On October 8, he took the mound for Game 1 of the Climax Series (as the playoffs were now named) against the Marines. It was his tenth attempt at his first win in the playoffs (excluding the Japan Series), but he could not shut down the Marines offense and the Hawks went on to lose in the first stage yet again. Little did anyone know that this would be the last time Saitoh pitched as a professional.

===2008–2013: Injury woes and retirement===
Saito traveled to the United States in January prior to the season to have endoscopic rotator cuff surgery on his right shoulder, which had worsened over time due to accumulate fatigue. The diagnosis following the surgery revealed that he would need to sit out the entire season to rehabilitate his shoulder. Saito returned to Japan in September and announced that he would begin to work towards being able to pitch in the season opener of the following season.

Saito spent much of January in Arizona as part of his rehab effort, hoping to be ready in time for the upcoming regular season, but his shoulder recovery did not progress as planned. He began the regular season with the ni-gun team. Despite being with the ni-gun team, Saito did not pitch in 2009, leading some to wonder if his career was over.

On January 31, 2010, the Hawks announced that Saito would be undergoing another surgical procedure on his right rotator cuff on February 2, his third operation on the shoulder in his career. He did not pitch for the third consecutive year, although he did play catch on October 4 for the first time since January, before his surgery. Saito had hoped to be ready for the 2011 season, but ultimately did not pitch for the fourth consecutive year. He was, however, offered a contract as a conditioning coach, one that he accepted.
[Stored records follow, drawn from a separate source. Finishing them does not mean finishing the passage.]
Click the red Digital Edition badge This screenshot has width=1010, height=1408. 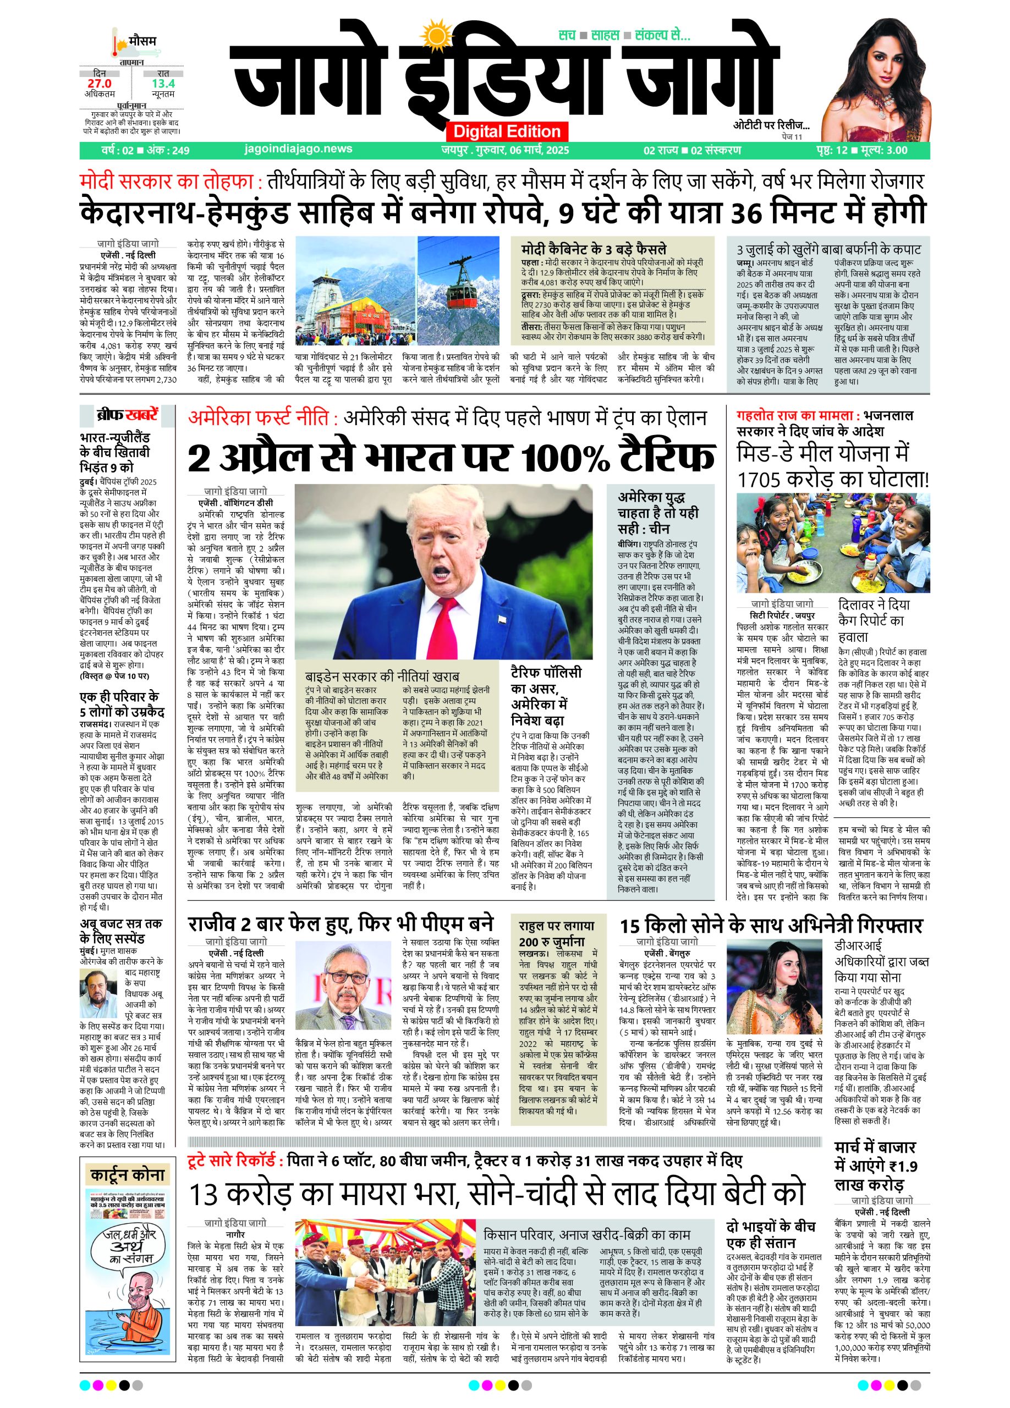tap(507, 131)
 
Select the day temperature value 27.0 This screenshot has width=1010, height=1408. tap(100, 83)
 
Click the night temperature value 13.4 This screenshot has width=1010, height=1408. tap(163, 83)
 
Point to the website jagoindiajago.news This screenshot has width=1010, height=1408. tap(299, 149)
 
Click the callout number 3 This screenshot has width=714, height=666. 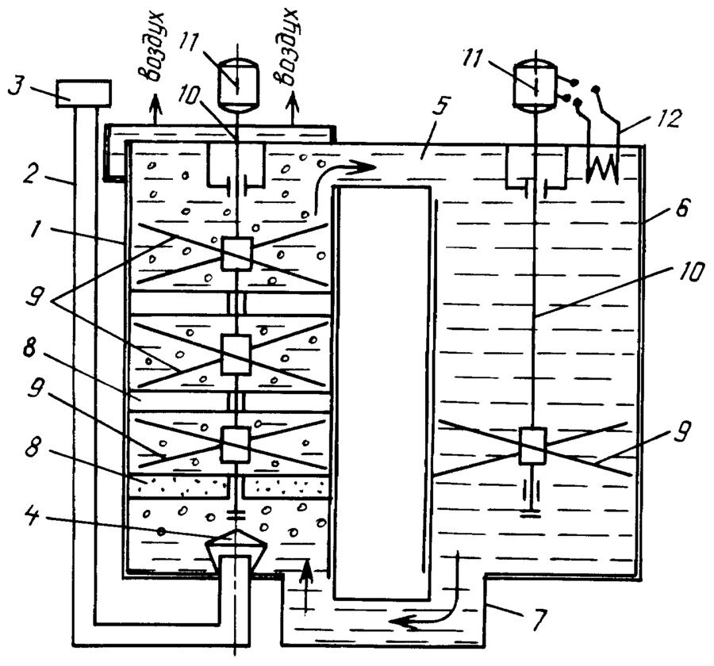pyautogui.click(x=16, y=87)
On July 29, 2013, Saito stepped down as rehab coach, ending his comeback bid and announcing his retirement.

On October 31, 2022, The Fukuoka SoftBank Hawks have announced that he will be their Pitching coach from the 2023 season.

On December 2, 2023, he was transferred to the fourth squad manager.

==Pitching style==
Saito is a 192 cm (6 ft 4 in), 97 kg right-handed power pitcher. He has an overhand arm slot in a drop-and-drive motion that makes full use of his lower body, somewhat unusual for a pitcher of his height.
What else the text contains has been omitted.